StopNCAnnexation will keep you informed about how to purchase a copy of this long awaited and timely book by Grady Jefferys.
Tuesday, September 05, 2006
Eminent Domain for Private Redevelopment?
PPP "soldiering on":
http://www.newsobserver.com/724/story/480514.html
(Weren't we 'assured' that "it can't happen here"?)
Today's N&O Editorial
N&O wrote:
http://www.newsobserver.com/579/story/482622.htmlEditorial:
Published: Sep 05, 2006 12:30 AM
Modified: Sep 05, 2006 07:28 AM
Still rolling
Tom Darden, former chairman of the Triangle Transit Authority and CEO of Cherokee Investment Partners, still believes in a rail system to serve this area, and he still believes it would be smart to develop high-density, multi-use residences, offices and businesses near the sites of rail stations.
And that goes for Darden even though the TTA has withdrawn its request for $810 million in federal funding for a 28-mile regional rail system.
Darden, whose company is working on other projects around the country involving development around transportation systems, believes calling a halt to dense development around rail station sites just because of hitches in getting started would be a serious mistake.
Time and again in a meeting with News & Observer editors and reporters, Darden said he is confident the system would be built, even though the precise day of beginning and the day of completion can't now be determined.
Read the entire editorial here:
Cherokee Partners has been lauded in "Local Boy Makes Good" stories and other stories about how innovative the company has been in cleaning up contaminated soils by turning it into bricks, but little attention has been paid to the role that Cherokee Partners has played in government land grabs for Redevelopment Areas around the nation. In case anyone failed to notice in the earlier article posted above, Cherokee Partners is going to cash in on land that TTA has aquired by eminent domain or supposed "willing sellers" under the threat of eminent domain.

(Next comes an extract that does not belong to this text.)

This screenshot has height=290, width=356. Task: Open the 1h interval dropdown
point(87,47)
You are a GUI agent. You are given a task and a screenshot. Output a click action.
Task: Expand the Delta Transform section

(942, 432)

It seems that Cherokee jumped on the transportation gravy train of corporate welfare a long time ago and this partnership is one that we need to watch very closely with much concern!
Philly.com wrote:
Camden's 'renewal' is really just a land grab
"In April 2004, Cherokee Investment Partners, a development company from North Carolina, submitted to the city both a study of Cramer Hill and a plan for the neighborhood's future. The study explained that Cramer Hill was a blighted area ("blight" and "area in need of redevelopment" are legal terms of art now used interchangeably by developers)."
Philly.com article http://tinyurl.com/phhvs
When the N&O editorial states that their editors and reporters "meet time and again" with Darden, and one of their reporters that I have written to about this partnership says; " I don't know what a 'blight' statute is or whether NC has one, ..." and thinks that whatever a blight statute might be is irrelevant because the land taken "...does not involve property that has been labeled as contaminated or otherwise damaged." , the citizens have to take this very seriously and be their own watchdogs on how this plays out.
TTA and Cherokee both say that they will aquire additional land for the projects. By what means?? Will ED be used or hang like a threat over future deals? Are we already looking at a case of using eminent domain for private redevelopment here?
It looks that way to me.
Wednesday, August 09, 2006
New StopNCAnnexation Blog
This blog will be updated by a number of contributors from around North Carolina, so it should be an interesting source for learning about the state of the annexation battle.
We hope that you find it a useful resource.